>> begin Material to process
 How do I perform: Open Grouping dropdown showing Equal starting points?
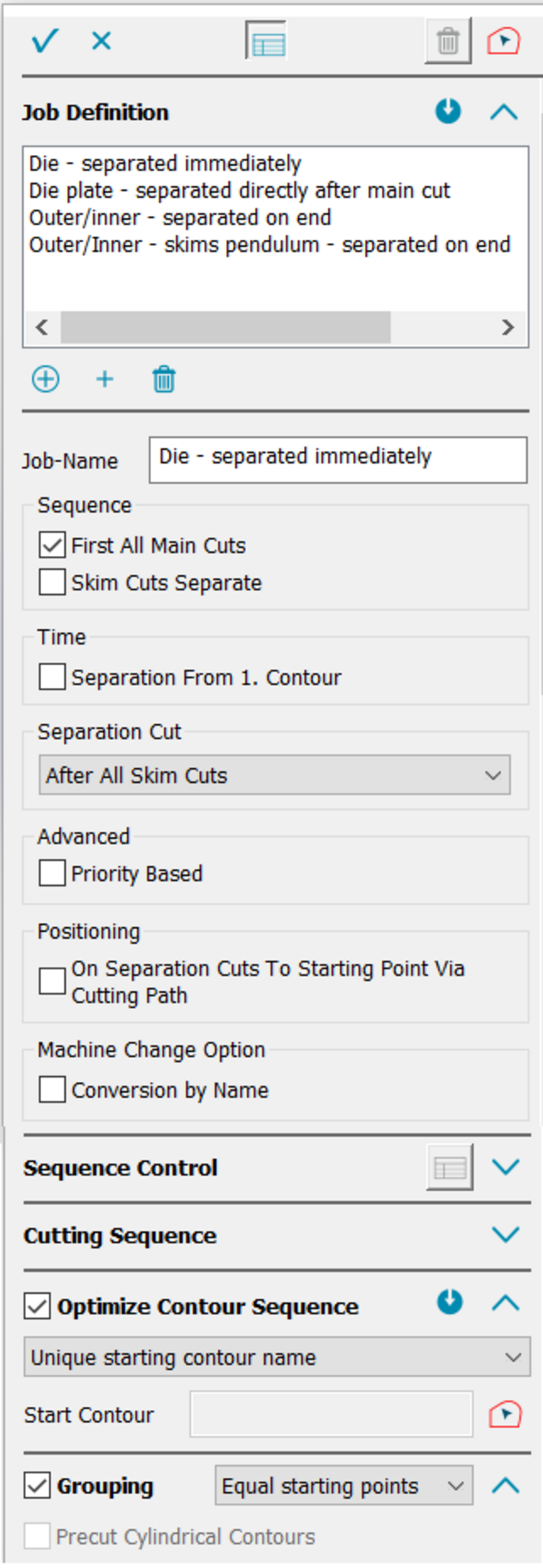[343, 1486]
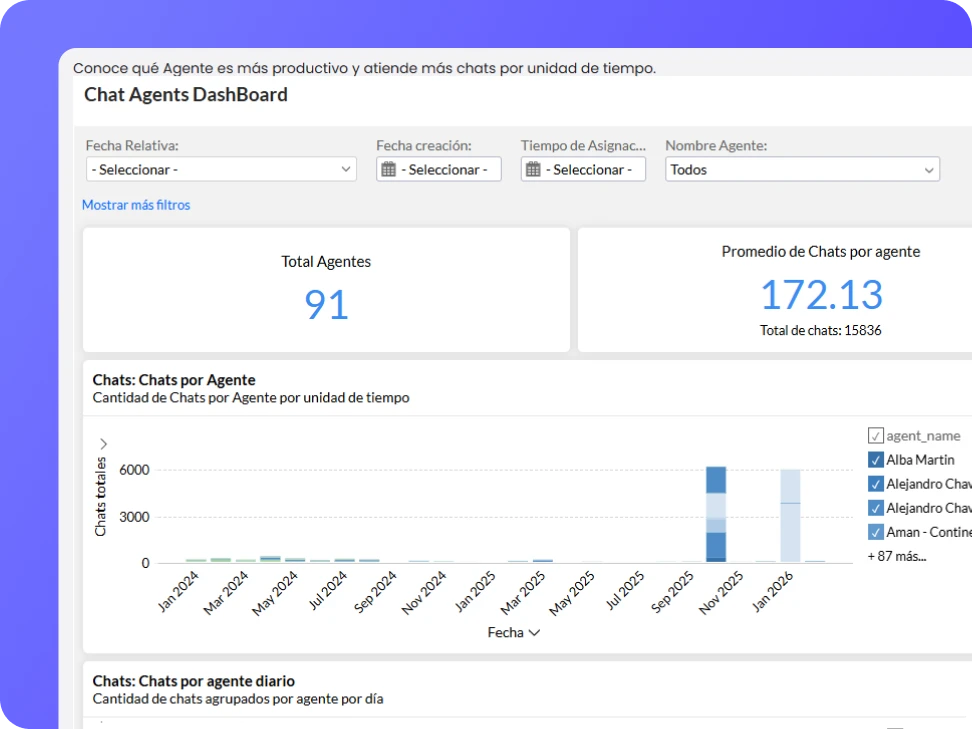This screenshot has height=729, width=972.
Task: Select the Tiempo de Asignación date field
Action: [x=592, y=170]
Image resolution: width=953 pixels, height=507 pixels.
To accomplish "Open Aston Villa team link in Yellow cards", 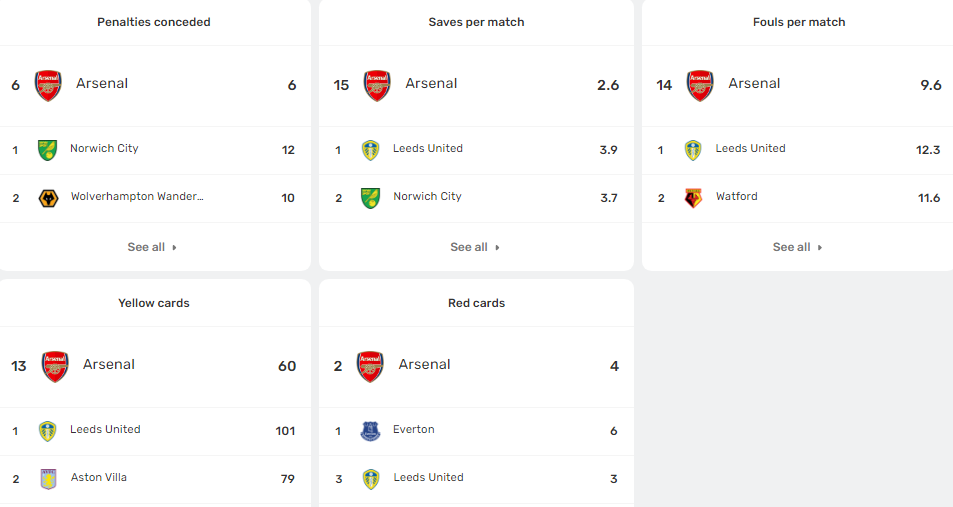I will pyautogui.click(x=98, y=477).
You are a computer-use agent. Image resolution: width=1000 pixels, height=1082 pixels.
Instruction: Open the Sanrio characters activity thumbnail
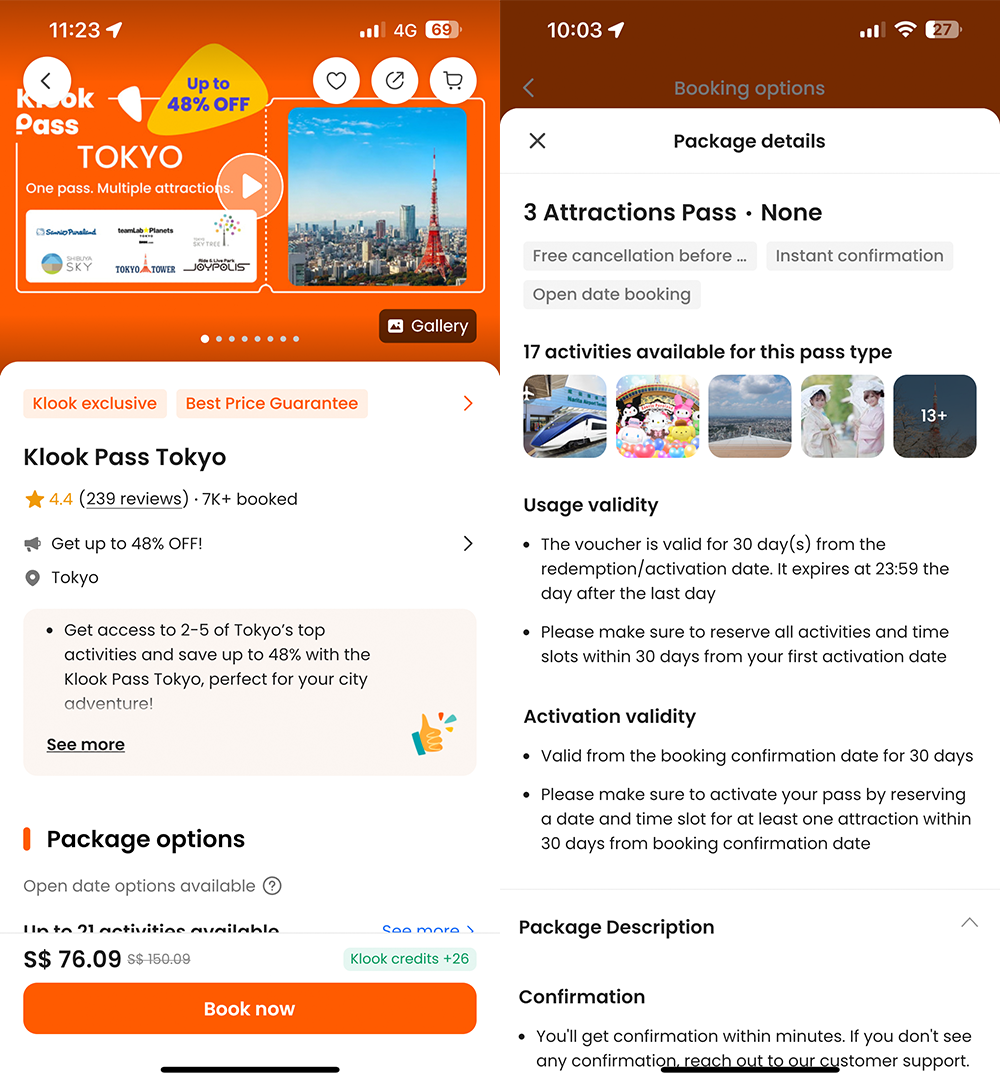657,416
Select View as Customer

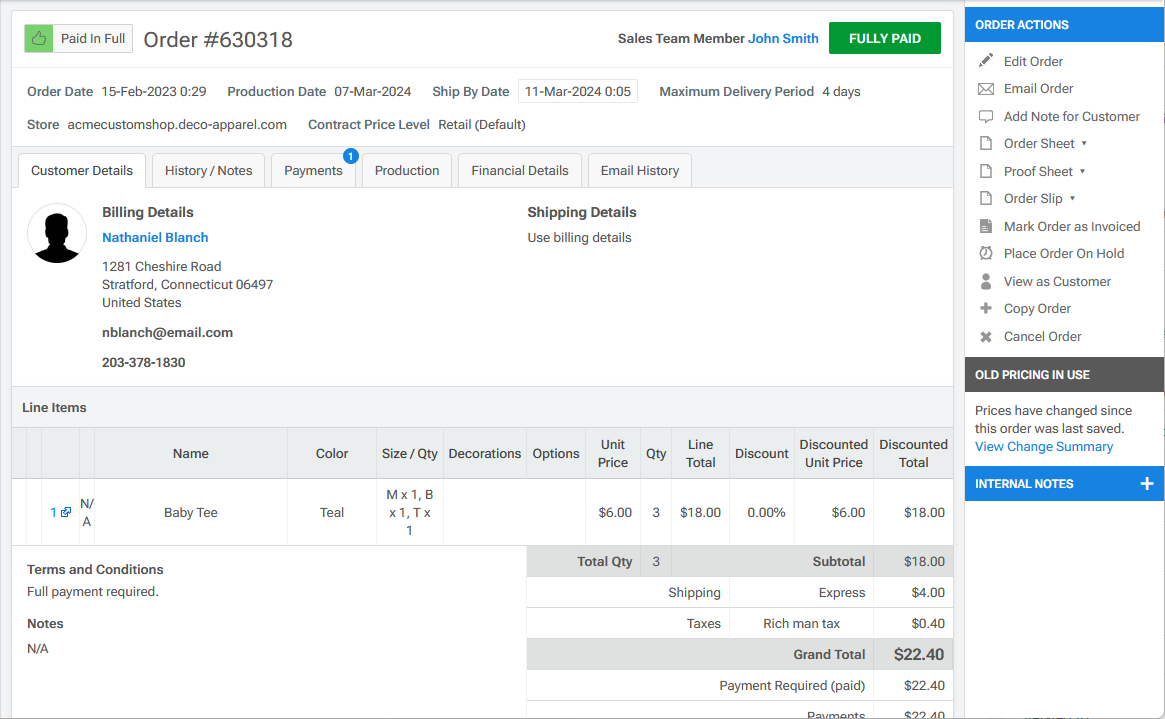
>> end Material to process
§ **Challenge**: Could you update everything from the line containing "You are a computer-use" down through the end of the rows by replacing "thumbnail" with "tile" and changing nothing else, and leave the pictures out of your answer?

§ **Output**:
You are a computer-use agent. Image resolution: width=1000 pixels, height=1082 pixels.
Instruction: Open the Sanrio characters activity tile
657,416
Select View as Customer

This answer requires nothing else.